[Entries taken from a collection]

☆ ☆ ☆ ☆

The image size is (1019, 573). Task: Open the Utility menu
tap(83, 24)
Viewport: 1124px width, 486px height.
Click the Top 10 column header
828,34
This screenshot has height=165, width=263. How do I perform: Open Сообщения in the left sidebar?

☆ ☆ ☆ ☆

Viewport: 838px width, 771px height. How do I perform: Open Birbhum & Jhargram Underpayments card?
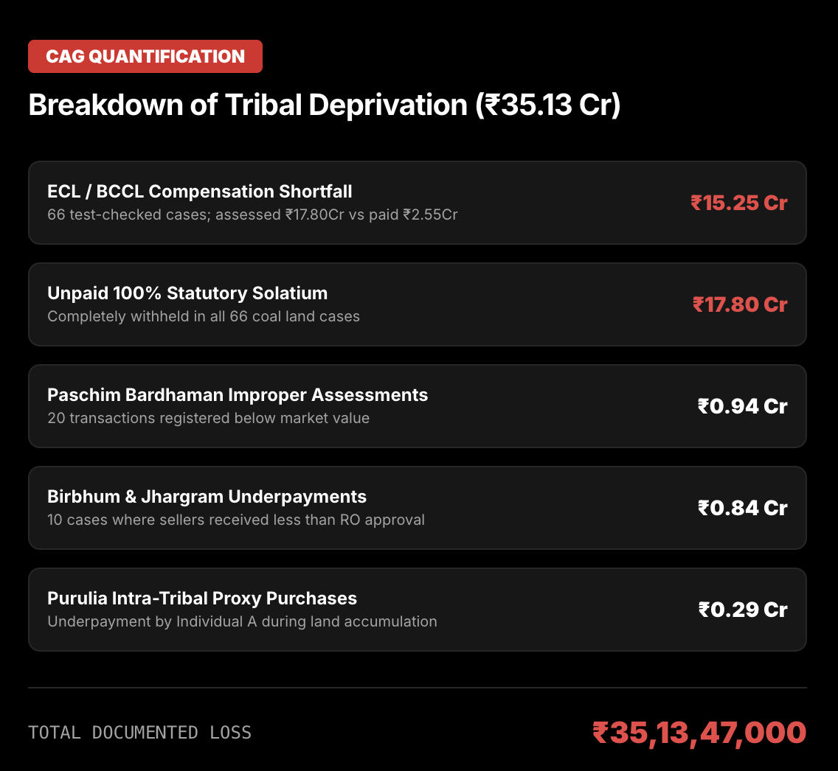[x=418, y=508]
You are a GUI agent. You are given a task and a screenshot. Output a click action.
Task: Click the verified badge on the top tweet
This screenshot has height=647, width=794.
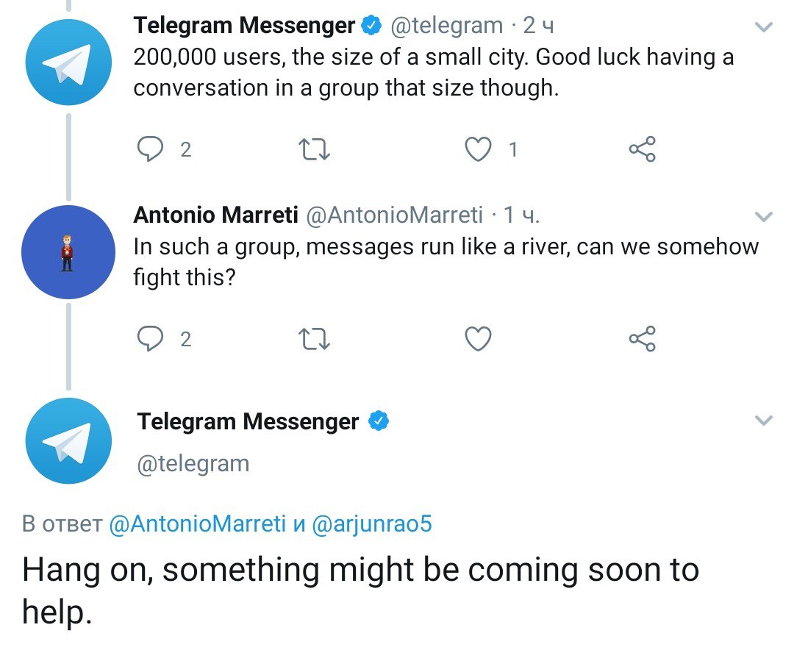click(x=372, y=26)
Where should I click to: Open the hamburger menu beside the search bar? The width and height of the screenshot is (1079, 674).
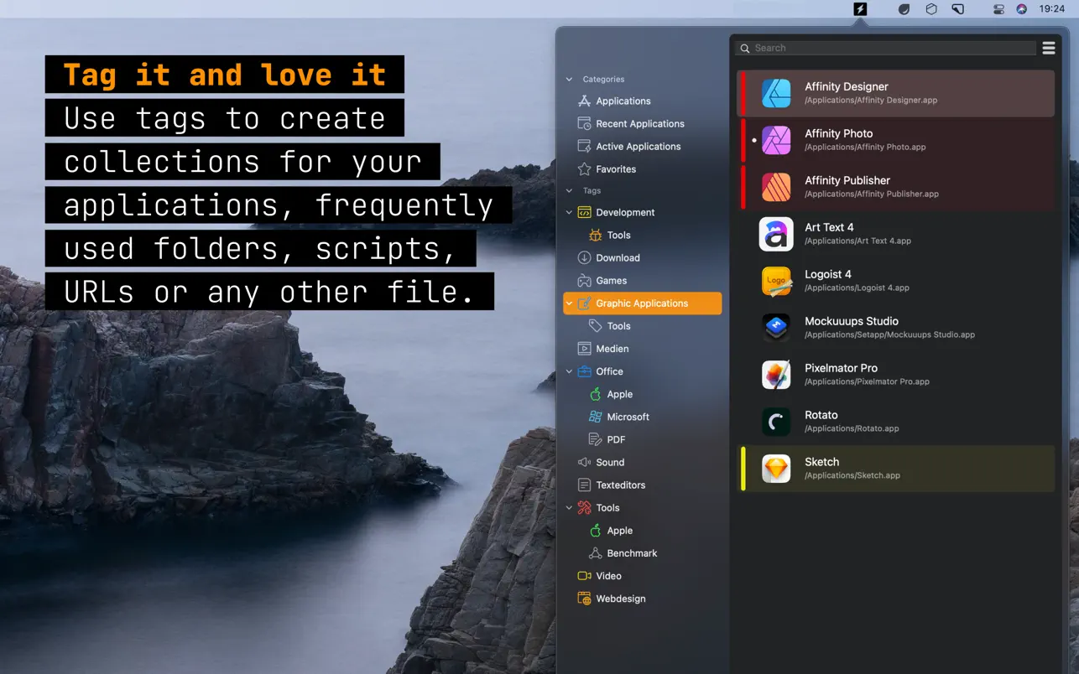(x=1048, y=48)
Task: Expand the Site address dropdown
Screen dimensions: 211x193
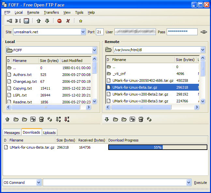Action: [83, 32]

☆ ☆ ☆ ☆

» **Exercise details**
The expected answer is an exact copy of the lines above, beginning at the line with "Click the Top 10 column header" and ending at the line with "This screenshot has height=165, width=263.", with both ends in.

» **Answer space**
Click the Top 10 column header
828,34
This screenshot has height=165, width=263. How do I perform: Open Сообщения in the left sidebar?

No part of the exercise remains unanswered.